After carrying plaintiff to the bed, Rudolph returned and found that both faucets in the bath were marked “ cold ” in black letters upon white porcelain. Defendant concedes that such was the case. The events in the bathroom are entirely undisputed. The hot water faucet had been marked “ cold ” for some time, and defendant’s only excuse is that faucets had been difficult to obtain. However, they were obtainable at that time, and, of course, could have been relabeled in a number of ways. The only other defense offered by defendant was that the heat of the water was thermostatically controlled at 145 degrees, and could not have produced steam. Even so, water of 145 degrees is too hot, and its sudden application to the body, especially when cold water was expected, could produce a shock. An impulse to escape would be inevitable.
The plaintiff contends that the verdict is against the weight of evidence. That is the sole question presented.
*251The only real conflict in the case pertains to plaintiff’s injuries. As to some of his injuries which developed some time later there is a real conflict. However, it is without dispute that plaintiff sustained some injuries which were immediately evident, and any finding to the contrary would be unsupported by evidence.
Thus there is presented a situation on undisputed testimony from which the question of negligence and contributory negligence must be determined. Defendant’s duty of reasonable care was certainly not fulfilled when it knowingly mislabeled a hot water faucet. Such conduct amounted to an open invitation to a paying guest to rely upon the fact that turning that faucet would produce cold water. Defendant knowingly set up a situation which invited injury, foreseeable in the exercise of ordinary prudence. In Hansen v. United Stores Realty Corp. (257 N. Y. 584), a plaintiff’s verdict was sustained in favor of a hotel guest because faulty construction resulted in scalding water emerging from a shower when plaintiff turned the handle on the shower mixer to a point between “ cold ” and “ warm ”.

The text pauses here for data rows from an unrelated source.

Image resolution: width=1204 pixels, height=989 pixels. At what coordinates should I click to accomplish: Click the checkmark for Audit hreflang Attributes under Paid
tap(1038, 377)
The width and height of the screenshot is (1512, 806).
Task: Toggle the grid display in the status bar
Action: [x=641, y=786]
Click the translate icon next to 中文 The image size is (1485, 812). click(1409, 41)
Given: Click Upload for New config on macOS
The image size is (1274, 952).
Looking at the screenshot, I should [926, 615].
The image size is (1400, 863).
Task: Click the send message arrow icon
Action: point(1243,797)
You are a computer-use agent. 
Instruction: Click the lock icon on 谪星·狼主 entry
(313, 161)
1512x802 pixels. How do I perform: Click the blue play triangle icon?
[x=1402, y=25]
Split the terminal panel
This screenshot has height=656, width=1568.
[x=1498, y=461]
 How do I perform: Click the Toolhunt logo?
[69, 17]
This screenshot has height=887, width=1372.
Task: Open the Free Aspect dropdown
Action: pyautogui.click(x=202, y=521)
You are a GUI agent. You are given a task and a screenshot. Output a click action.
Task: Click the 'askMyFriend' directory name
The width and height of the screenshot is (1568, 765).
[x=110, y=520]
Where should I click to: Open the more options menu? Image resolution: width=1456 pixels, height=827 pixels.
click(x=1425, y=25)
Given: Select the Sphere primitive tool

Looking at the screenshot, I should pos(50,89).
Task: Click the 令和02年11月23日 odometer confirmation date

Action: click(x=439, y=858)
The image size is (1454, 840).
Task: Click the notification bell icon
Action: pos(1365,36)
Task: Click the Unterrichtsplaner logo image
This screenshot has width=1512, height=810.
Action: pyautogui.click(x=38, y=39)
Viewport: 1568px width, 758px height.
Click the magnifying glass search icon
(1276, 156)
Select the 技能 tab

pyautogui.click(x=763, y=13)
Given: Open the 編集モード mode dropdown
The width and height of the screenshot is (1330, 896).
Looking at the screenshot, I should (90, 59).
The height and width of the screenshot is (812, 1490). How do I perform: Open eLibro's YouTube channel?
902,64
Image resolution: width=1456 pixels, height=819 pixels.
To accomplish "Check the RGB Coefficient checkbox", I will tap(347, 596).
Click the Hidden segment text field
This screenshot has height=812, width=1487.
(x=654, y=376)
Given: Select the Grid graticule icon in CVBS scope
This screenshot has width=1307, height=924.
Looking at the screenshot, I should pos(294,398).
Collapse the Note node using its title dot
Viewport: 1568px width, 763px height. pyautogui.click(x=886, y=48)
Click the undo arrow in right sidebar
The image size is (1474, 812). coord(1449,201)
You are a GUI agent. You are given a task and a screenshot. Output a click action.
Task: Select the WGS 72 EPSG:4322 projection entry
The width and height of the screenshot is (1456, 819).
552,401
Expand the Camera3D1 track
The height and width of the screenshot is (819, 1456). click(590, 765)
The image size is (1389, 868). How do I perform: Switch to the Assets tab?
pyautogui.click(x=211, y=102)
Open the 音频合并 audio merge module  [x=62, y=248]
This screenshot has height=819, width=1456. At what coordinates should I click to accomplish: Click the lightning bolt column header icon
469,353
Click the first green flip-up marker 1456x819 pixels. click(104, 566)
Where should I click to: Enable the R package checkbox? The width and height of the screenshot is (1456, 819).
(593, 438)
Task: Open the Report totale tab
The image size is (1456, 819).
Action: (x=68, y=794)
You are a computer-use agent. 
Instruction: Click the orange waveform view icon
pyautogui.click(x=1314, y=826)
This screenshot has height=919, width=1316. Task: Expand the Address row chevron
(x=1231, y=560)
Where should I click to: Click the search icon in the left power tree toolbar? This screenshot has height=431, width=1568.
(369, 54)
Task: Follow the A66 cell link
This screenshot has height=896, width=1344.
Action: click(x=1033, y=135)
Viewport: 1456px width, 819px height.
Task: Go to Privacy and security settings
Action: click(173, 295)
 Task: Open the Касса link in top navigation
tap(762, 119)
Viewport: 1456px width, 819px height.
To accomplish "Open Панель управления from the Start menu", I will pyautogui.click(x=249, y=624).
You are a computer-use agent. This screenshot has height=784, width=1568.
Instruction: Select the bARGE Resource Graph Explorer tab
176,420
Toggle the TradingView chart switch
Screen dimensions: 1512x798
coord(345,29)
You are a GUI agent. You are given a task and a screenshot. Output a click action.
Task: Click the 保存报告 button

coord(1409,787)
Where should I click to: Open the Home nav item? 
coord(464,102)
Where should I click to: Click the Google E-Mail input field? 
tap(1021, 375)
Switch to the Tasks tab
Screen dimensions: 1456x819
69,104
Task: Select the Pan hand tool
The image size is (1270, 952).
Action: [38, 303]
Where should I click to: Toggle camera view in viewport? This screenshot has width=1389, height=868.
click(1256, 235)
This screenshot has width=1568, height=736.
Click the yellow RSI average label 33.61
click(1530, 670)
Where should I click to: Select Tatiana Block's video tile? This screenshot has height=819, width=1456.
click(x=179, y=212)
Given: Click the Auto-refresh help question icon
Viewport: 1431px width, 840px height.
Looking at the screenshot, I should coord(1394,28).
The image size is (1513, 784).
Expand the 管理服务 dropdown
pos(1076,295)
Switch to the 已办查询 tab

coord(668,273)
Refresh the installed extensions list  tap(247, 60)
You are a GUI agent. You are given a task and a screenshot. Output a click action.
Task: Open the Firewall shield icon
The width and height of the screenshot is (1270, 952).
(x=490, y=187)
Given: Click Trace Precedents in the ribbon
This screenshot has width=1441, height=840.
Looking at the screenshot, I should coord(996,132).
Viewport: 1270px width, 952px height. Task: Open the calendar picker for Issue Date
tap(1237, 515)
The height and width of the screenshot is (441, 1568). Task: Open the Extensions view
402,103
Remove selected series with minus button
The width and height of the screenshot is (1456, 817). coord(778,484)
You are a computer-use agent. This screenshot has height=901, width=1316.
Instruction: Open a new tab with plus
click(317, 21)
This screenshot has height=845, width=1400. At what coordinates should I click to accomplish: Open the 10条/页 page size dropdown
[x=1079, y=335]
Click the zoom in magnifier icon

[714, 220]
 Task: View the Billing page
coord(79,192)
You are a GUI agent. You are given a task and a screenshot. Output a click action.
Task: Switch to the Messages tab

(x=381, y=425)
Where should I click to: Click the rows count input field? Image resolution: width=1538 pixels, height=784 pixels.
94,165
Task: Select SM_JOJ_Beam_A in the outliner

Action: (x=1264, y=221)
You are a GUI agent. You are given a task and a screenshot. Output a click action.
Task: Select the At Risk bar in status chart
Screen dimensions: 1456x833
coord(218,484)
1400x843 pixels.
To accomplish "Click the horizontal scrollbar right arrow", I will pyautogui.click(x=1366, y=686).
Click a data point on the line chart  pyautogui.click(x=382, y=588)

Defendant urges that plaintiff was guilty of contributory negligence in that he did not elect to take a shower in the “customary” manner, did not “test” the temperature of the water from outside the tub, and did not discover that both faucets were marked “ cold ” and investigate. There was no need for plaintiff to “ test ” the water, because all he wanted was cold. He was under no legal duty to follow any particular procedure in taking a shower, nor was he bound to investigate beyond defendant’s open invitation to be sure the water would be cold.
Precedents are of little value in cases involving the weight of evidence. Bach case must depend upon its own particular facts. That a court may and should, under proper circumstances, set aside the verdict of a jury as against the weight of evidence, is beyond question. An excellent discussion of the subject in general will be found in the opinion of Mr. Justice Bergan in Rapant v. Ogsbury (279 App. Div. 298), decided at this term. Here there is no conflict of testimony on the questions of negligence, contributory negligence, and injuries of at least some degree. The jury was not weighing the credibility of witnesses. Upon undisputed evidence the verdict of the jury seems so grossly contrary to the evidence that it could not have been based upon the evidence. A new trial is necessary in the interest of justice.
*252The judgment and order should be reversed on the law and facts, and a new trial ordered, with costs to abide the event.
Fosteb, P. J., Heffebnan, Bbewsteb and Bebgan, JJ., concur.
Judgment and order reversed, on the law and facts, and a new trial ordered, with costs to abide the event.